Supplied material START

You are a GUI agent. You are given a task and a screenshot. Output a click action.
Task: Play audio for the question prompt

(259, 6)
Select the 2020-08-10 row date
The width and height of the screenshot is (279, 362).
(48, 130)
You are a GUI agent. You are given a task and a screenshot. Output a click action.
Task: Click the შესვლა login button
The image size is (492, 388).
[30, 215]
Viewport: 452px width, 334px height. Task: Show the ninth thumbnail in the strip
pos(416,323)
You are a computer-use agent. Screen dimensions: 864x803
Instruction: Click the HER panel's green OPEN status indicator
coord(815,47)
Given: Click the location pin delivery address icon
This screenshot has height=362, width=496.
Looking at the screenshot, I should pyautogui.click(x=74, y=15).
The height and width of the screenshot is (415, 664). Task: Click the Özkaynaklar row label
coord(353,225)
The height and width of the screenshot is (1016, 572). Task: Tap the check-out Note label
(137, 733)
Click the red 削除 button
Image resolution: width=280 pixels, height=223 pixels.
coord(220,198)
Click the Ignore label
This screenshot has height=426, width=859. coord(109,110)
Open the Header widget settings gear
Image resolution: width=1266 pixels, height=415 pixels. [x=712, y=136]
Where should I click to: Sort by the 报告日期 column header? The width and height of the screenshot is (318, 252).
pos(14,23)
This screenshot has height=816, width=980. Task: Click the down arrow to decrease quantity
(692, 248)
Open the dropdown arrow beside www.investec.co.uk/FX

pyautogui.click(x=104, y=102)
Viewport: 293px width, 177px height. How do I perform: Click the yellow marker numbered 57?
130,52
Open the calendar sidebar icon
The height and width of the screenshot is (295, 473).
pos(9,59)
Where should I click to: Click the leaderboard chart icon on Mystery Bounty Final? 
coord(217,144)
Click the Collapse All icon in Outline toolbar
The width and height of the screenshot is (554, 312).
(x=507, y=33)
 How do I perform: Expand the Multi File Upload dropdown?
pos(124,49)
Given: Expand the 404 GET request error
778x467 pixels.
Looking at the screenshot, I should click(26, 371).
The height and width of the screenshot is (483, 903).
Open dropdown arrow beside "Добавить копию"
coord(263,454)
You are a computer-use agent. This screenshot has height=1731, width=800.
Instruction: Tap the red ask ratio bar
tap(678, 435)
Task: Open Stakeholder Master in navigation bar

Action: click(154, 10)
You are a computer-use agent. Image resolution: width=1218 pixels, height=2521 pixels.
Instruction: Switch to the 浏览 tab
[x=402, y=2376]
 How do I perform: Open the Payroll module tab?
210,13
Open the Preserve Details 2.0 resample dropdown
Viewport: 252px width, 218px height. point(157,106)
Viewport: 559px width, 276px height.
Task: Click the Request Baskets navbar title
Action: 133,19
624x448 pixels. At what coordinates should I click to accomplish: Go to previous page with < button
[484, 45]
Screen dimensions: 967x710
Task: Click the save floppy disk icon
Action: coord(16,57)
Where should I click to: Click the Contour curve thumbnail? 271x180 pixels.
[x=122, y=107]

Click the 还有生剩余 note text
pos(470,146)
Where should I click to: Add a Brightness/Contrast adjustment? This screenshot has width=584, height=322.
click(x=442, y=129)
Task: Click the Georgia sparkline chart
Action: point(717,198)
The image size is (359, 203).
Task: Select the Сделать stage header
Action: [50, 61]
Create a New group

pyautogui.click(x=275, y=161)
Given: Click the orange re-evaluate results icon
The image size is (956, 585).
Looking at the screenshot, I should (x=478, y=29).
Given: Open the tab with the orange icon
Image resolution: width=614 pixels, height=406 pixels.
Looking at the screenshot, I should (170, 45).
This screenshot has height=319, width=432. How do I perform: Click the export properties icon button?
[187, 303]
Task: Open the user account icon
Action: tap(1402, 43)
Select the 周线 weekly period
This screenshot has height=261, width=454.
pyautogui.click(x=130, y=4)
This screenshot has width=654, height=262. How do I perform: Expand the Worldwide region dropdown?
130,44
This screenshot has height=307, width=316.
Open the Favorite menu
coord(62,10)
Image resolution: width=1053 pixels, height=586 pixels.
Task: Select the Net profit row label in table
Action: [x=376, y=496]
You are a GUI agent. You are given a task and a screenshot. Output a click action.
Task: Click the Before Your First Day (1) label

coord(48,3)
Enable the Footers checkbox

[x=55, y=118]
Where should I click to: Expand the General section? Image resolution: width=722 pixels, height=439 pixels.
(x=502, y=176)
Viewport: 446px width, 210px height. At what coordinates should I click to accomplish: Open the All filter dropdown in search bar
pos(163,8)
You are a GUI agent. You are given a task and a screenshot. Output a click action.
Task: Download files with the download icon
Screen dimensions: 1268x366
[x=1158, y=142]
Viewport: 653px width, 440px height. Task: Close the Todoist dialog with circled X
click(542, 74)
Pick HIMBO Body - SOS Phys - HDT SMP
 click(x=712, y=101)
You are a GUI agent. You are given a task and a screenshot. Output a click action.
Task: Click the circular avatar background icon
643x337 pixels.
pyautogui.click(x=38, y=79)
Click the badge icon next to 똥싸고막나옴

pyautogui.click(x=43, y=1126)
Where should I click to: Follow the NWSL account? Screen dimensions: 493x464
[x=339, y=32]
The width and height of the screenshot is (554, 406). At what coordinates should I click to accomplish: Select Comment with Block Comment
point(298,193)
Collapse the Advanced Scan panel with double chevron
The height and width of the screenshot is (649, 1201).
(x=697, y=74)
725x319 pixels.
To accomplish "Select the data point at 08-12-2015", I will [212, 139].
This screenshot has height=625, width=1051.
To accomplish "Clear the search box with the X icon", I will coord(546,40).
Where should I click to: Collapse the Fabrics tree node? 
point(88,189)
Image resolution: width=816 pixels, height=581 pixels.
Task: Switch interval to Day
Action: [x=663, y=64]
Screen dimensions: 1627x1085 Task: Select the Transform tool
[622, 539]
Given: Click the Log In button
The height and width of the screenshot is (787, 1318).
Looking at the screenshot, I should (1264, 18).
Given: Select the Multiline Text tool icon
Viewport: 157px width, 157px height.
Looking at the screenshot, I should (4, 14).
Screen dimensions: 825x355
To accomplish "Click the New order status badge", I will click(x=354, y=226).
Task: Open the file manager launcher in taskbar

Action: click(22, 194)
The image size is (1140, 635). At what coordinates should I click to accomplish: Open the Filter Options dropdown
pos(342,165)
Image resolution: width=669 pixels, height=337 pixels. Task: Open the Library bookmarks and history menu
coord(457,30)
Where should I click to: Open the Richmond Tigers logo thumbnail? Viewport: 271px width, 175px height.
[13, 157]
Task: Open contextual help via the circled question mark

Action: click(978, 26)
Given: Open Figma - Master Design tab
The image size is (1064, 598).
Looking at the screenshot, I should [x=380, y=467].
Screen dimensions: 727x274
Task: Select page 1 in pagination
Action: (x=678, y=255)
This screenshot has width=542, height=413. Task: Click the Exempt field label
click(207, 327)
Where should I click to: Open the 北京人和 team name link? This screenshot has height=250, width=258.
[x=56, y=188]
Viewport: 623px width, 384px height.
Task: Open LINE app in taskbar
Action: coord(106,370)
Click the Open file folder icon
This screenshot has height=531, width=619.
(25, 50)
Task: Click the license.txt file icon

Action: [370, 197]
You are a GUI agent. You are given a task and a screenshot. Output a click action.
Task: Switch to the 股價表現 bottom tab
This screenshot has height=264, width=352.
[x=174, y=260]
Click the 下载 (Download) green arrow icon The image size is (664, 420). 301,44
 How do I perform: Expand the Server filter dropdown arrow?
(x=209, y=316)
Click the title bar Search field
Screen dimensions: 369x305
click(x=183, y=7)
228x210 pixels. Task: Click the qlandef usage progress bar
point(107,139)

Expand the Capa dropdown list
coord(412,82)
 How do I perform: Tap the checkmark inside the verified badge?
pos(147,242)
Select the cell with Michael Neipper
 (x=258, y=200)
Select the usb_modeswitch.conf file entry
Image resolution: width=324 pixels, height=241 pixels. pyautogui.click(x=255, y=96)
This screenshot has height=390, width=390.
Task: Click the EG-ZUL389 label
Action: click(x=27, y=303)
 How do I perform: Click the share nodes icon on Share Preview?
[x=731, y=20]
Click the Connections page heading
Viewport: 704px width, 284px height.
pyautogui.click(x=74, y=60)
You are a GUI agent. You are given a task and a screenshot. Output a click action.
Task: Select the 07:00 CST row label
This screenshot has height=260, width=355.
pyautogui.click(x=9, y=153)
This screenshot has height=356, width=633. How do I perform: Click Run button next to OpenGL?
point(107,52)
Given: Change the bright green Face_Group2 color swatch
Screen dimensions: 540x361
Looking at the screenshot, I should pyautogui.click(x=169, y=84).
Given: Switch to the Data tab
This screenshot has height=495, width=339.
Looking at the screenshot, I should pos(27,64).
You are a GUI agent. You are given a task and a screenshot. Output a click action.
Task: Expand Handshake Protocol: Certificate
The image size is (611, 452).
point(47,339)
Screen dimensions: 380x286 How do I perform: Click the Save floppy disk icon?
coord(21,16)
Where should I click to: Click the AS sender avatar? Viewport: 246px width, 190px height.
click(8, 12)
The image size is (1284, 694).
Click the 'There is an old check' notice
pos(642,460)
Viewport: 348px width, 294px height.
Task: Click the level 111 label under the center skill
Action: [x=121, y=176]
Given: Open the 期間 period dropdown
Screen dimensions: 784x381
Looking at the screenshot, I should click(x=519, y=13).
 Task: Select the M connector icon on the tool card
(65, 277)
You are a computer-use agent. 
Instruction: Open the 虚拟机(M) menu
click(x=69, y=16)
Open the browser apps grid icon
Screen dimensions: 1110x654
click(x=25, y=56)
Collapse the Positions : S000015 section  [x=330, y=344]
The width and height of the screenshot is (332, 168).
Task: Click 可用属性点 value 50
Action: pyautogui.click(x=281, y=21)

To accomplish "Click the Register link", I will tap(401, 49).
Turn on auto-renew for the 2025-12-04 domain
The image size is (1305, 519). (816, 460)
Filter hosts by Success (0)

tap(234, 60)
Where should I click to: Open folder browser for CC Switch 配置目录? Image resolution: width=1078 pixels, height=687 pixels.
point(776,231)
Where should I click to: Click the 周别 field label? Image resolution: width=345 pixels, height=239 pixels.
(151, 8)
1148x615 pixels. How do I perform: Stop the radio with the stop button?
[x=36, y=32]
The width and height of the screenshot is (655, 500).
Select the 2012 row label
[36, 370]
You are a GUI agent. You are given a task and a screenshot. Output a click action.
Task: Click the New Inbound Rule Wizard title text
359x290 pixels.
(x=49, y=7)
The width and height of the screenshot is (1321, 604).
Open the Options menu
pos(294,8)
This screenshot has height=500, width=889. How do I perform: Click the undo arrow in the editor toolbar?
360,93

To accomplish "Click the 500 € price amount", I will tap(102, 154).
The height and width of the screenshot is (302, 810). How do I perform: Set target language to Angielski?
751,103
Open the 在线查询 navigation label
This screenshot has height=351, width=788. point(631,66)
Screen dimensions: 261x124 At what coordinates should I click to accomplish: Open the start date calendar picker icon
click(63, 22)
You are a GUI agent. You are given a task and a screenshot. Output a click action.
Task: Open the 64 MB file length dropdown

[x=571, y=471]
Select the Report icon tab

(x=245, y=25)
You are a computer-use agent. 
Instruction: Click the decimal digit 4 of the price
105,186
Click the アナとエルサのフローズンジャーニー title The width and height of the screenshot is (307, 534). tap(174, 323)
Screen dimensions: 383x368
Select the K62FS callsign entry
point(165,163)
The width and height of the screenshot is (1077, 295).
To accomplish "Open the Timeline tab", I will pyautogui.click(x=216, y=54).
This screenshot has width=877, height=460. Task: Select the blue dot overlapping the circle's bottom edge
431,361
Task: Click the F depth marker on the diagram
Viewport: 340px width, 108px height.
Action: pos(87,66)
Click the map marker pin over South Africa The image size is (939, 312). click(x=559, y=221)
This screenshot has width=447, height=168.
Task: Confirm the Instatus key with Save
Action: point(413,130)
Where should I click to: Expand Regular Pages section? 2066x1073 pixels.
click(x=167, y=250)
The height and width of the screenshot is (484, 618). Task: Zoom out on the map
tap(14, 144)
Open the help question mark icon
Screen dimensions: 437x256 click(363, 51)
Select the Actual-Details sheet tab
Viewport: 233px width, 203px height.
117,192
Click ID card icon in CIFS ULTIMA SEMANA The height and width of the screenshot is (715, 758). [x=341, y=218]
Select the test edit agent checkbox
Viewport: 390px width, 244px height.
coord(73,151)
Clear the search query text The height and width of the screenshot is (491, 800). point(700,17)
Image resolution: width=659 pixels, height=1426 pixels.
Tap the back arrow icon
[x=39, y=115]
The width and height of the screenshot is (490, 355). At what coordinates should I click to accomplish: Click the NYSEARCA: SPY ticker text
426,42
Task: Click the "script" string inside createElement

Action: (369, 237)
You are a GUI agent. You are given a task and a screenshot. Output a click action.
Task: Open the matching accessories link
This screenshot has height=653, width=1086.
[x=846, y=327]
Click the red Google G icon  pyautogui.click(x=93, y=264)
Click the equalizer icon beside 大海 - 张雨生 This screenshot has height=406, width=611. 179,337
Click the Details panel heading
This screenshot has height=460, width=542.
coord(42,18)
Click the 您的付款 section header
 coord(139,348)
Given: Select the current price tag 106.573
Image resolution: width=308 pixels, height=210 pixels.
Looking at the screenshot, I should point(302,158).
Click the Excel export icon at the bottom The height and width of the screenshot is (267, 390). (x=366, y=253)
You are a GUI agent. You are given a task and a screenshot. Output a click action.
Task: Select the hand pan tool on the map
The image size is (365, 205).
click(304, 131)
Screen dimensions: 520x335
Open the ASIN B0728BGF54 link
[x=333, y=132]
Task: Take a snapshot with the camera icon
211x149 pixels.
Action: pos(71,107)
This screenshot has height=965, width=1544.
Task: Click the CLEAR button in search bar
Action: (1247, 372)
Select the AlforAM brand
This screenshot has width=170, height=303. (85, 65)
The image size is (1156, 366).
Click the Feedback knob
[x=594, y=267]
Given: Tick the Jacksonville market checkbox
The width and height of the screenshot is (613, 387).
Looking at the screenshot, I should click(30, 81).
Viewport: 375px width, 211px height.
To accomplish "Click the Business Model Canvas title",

Supplied material END

▶ [Exercise goal]: All lines above that include the word "Download" must be copied into the answer.

▶ [Response to this exercise]:
Task: Download files with the download icon
Click the 下载 (Download) green arrow icon The image size is (664, 420). 301,44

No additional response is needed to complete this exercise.